"Because They Were Pretty," Simpered Out A Little Girl
With A Cherry Mouth.
The answer did not give complete
satisfaction, and then followed a somewhat abstruse explanation on
the subject of population.
It was all done with good faith and a
serious intent, and showed what it was intended to show - that the
girls there educated had in truth reached the consideration of
important subjects, and that they were leagues beyond that terrible
repetition of A B C, to which, I fear, that most of our free
metropolitan schools are still necessarily confined. You and I,
reader, were we called on to superintend the education of girls of
sixteen, might not select, as favorite points either the
hypothenuse or the ancient methods of populating young colonies.
There may be, and to us on the European side of the Atlantic there
will be, a certain amount of absurdity in the Transatlantic idea
that all knowledge is knowledge, and that it should be imparted if
it be not knowledge of evil. But as to the general result, no
fair-minded man or woman can have a doubt. That the lads and girls
in these schools are excellently educated, comes home as a fact to
the mind of any one who will look into the subject. That girl
could not have got as fair at the hypothenuse without a competent
and abiding knowledge of much that is very far beyond the outside
limits of what such girls know with us. It was at least manifest
in the other examination that the girls knew as well as I did who
were the Romans, and who were the Sabine women. That all this is
of use, was shown in the very gestures and bearings of the girl.

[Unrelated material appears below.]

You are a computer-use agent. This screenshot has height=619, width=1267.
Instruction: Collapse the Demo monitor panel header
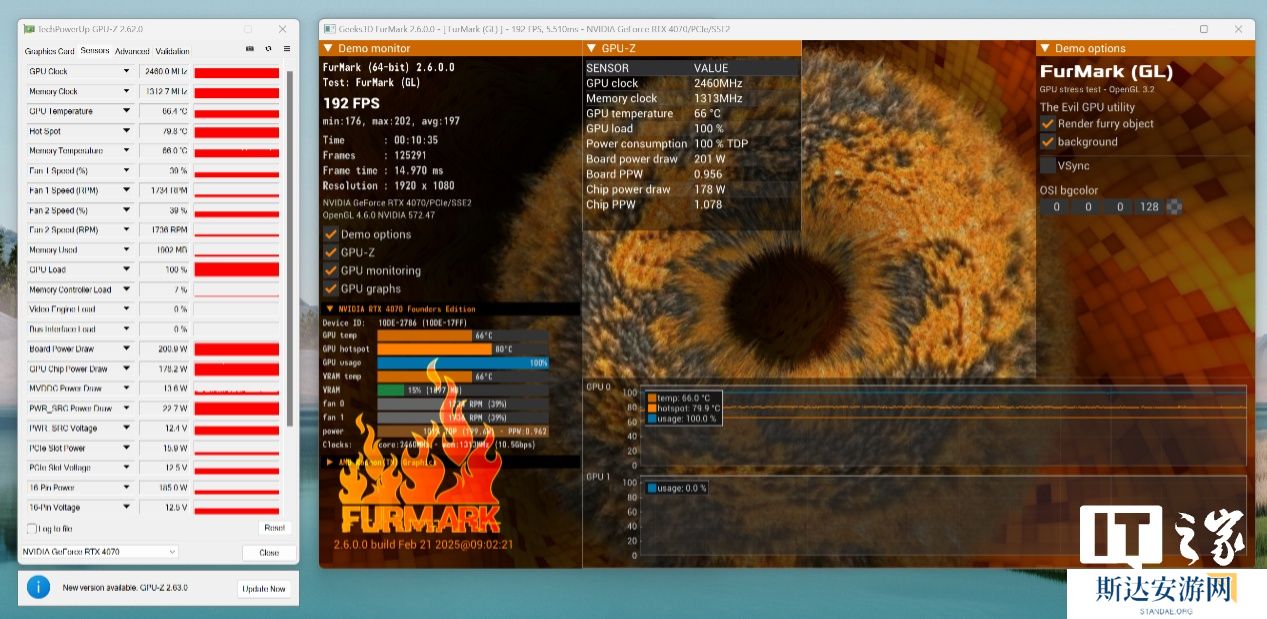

Emollit mores, as Colonel Newcombe used to say. That young woman
whom I had watched while she cooked her husband's dinner upon the
banks of the Mississippi had doubtless learned all about the Sabine
women, and I feel assured that she cooked her husband's dinner all
the better for that knowledge - and faced the hardships of the world
with a better front than she would have done had she been ignorant
on the subject.
In order to make a comparison between the schools of London and
those of New York, I have called them both free schools. They are,
in fact, more free in New York than they are in London; because in
New York every boy and girl, let his parentage be what it may, can
attend these schools without any payment. Thus an education as
good as the American mind can compass, prepared with every care,
carried on by highly-paid tutors, under ample surveillance,
provided with all that is most excellent in the way of rooms,
desks, books, charts, maps, and implements, is brought actually
within the reach of everybody. I need not point out to Englishmen
how different is the nature of schools in London. It must not,
however, be supposed that these are charity schools.